Editor of Modus (RICS)

As business deals become more complex, and more challenged by the variety of cultural norms we are exposed to in the global marketplace, how can you be sure you are behaving ethically?

What’s the difference between knowing the rules and responding to them in the real world?

To tackle the thorny subject of ethics, in our cover feature for this issue we present a selection of complex, fictional scenarios to a panel of experts for their consideration. What will they suggest is the best way for an RICS member to proceed?
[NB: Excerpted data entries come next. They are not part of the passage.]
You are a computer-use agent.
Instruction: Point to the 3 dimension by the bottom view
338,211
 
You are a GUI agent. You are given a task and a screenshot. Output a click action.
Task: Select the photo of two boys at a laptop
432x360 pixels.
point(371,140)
Also this month, we ask why the industry is dragging its heels over gender inequality; take a look at the potential of BIM as a forensic tool in construction dispute resolution; and discover how you build a Disneyland in China.

Comments (1)

  1. Has the RICS woken up yet to the use of drones in the commercial market. It is the fastest growing technical industry world wide and will soon become the tool of almost all surveying practices. Yet the RICS has not yet sorted out a discipline into which the use of drones can sit comfortably. Perhaps it will need its own discipline, Drone Surveying. The number of uses of drones grows daily and currently encompasses land surveying, agriculture, construction and many more. It is not about taking fantastic photographs and videos, it is so much more. Drones can make extremely accurate land surveys (+-5mm) using LIDAR, and produce fully detailed and accurate three D landscape modelling, they can produce 3D modelling of existing buildings, streets and landscapes, which can be imported directly into AutoCad. They can take detailed agricultural snap shots of the quality of crops growing using spectrometer based equipment, so determining water requirements, spraying for fungal attack or additional nutrient requirements. Using infra red cameras detailed heat losses in buildings can been identified, Failures in high powered electrical cables can be identified, the list goes on and on, increasing at an imaginable rate. This will be the biggest game changer in the world of surveying since the introduction of the computer. The RICS must be up and running ready to take this on board before somebody else does. However I have read and seen almost nothing but a cursory mention. As a qualified drone pilot, and MRICS I would like to see the RICS promote the use of drones in surveying in all its guises, and be the leading light, which all others will follow.